Wingers who like to play one-twos and run in behind are not in Guardiola’s thinking at the moment as he still tries to find the right balance in his team given Erling Haaland’s brash presence up front. Mahrez (and Grealish) have exactly what he wants.

Guardiola was also proven right to have said he lost the battle. Leaving Mahrez on the bench was not done lightly, especially in the FA Cup and Champions League finals, but the Algerian was bitterly disappointed to have missed out on both. As his team-mates celebrated winning the FA Cup at Wembley, he was seen apart from the group and he was in a foul mood for the rest of the night.

With Al Ahli desperate to sign him and make him their star arrival of the summer, he would have felt more appreciation than he might have at City, even if Guardiola did his best — the City boss did not want him to leave, either.

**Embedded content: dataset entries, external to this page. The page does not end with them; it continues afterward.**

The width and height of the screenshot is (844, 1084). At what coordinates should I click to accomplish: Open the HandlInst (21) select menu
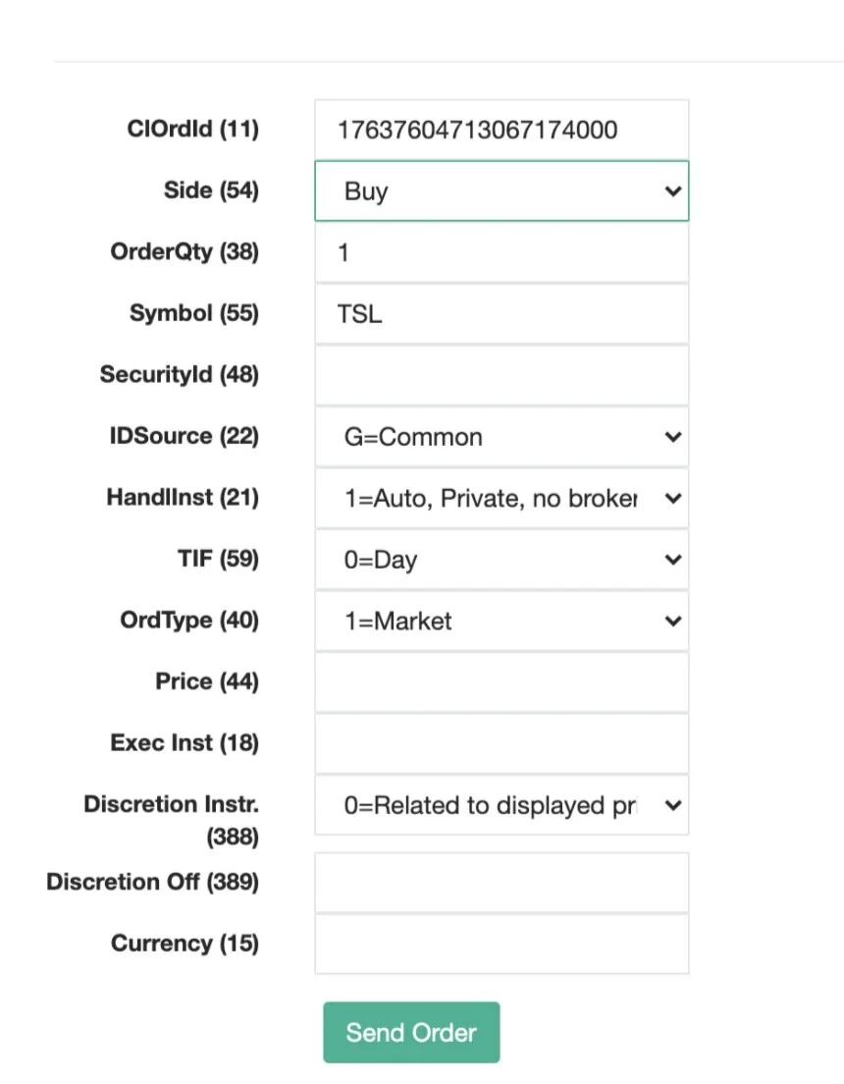pyautogui.click(x=501, y=498)
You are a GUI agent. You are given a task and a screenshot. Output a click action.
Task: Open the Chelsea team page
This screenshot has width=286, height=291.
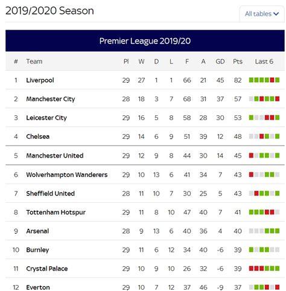[38, 136]
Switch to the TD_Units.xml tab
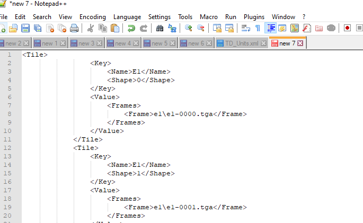The image size is (363, 223). [x=242, y=43]
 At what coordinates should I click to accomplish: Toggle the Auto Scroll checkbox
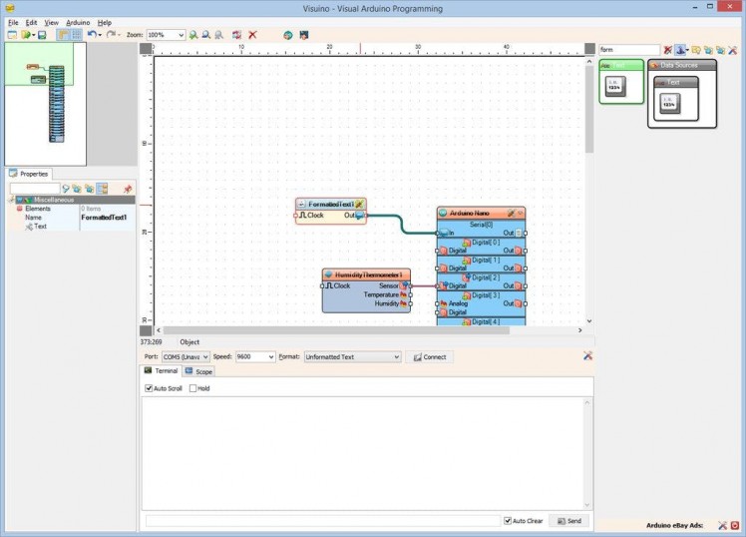[150, 388]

Farewell Riyad Mahrez - an often underappreciated performer for Guardiola's City (18)

Mahrez meeting Pep Guardiola on his first day at City in 2018 (Photo by Victoria Haydn/Manchester City FC via Getty Images)

It would not be fair to say that Mahrez’s impending exit has split the fanbase, but there are certainly a number of City supporters who are not especially upset, or indeed bothered at all, about him leaving, despite his undoubted value to the team over the years.

There are a few different reasons for that. During his first season at the club, there was a home game against West Ham when the Etihad crowd were audibly frustrated by his twists and turns on the right wing. At that point, he had not fully adapted to City, still taking too many touches even while his team-mates in the middle had made their runs. It looked like a clash of styles initially and he was labelled greedy, a tag that is difficult to shake off in the bubble that is supporting a football club. Even his team-mates took him to one side at the start of the 2020-21 season, his third at the club and one of his best, to ask him to release the ball sooner.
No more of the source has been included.